Fans of Fighting Irish football and elegant living missed their chance to buy the home on South Bend’s East Wayne Street where Knute Rockne lived his last days. The Tudor-style house with round-arch doorways, wrought-iron bannisters and intricate stonework went on the market in September for $500,000 and was under contract at press time. But fear not: Days after that sale was announced, Frank Leahy’s former home at 3102 Miami Street, where the coach reportedly lived during the 1940s while winning all four of his national championship titles, went up for sale. The asking price? A mere $425,000. . . .
“[Clerical] celibacy should not be defended primarily as adding functional advantage (flexibility, financial freedom, etc.) to the priesthood, but as adding a dimension of solitude, of holy longing, even of strangeness.” — Rev. William Dailey, CSC, ’94, ’00M.Div, lecturer in law, as one of seven contributors to a “Room for Debate” conversation on The New York Times’ online opinion pages that asked how the Church would change if clerical marriage became more common. Read more online. . . .

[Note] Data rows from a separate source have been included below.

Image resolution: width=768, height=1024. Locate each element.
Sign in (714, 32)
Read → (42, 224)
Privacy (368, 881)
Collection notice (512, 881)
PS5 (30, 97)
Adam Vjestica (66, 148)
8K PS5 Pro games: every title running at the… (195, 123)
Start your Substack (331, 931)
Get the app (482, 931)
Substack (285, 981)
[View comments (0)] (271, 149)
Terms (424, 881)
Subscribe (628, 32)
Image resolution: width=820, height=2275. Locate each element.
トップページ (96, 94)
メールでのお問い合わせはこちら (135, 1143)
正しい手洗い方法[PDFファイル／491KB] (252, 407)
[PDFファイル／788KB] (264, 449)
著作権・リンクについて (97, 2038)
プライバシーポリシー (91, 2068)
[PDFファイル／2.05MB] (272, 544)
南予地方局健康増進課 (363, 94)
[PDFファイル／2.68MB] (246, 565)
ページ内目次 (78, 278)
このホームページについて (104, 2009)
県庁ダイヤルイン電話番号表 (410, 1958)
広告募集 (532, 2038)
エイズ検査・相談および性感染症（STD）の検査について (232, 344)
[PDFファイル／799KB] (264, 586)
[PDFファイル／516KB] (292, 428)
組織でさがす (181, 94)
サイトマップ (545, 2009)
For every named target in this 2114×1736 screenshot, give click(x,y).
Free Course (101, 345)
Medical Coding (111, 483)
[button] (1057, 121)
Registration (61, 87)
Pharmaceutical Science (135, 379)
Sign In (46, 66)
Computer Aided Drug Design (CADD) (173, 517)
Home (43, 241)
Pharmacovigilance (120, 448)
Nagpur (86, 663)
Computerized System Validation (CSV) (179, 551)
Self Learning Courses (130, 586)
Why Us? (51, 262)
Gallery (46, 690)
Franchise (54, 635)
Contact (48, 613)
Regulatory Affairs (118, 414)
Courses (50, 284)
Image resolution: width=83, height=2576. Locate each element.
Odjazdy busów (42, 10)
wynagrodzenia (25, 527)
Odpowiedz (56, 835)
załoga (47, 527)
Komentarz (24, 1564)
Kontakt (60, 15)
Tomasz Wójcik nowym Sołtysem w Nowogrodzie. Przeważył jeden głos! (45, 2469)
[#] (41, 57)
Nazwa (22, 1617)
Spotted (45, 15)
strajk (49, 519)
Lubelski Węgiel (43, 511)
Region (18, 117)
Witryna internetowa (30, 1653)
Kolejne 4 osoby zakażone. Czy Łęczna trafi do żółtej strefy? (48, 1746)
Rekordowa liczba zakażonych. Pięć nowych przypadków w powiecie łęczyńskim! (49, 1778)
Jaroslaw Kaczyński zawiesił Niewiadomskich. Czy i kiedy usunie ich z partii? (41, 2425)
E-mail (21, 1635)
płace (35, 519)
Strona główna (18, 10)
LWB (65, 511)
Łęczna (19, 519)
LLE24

One by one they went inside. Frank and Dan; Ara, Moose and Lou; by crane, by dolly, by careful escort. Knute simply shuffled around by the door.
Once the orange construction fences went up around Notre Dame Stadium in October it was time to relocate those statues, the symbolic first act of the Campus Crossroads project that will see the erection of a new student center, music building and social science hall on the stadium’s west, south and east sides.
In addition to those six bronze icons of Fighting Irish athletics, workers also removed and transplanted 98 trees around campus. Even the Griffon, a gift from the late sculptor David Hayes ’53 that has stood outside the Snite Museum for a quarter-century, had to fly — by flatbed truck. Visitors to campus will recognize it on its new perch in the Notre Dame Sculpture Park.
Work on the Crossroads is expected to be completed in time for the fall semester of 2017.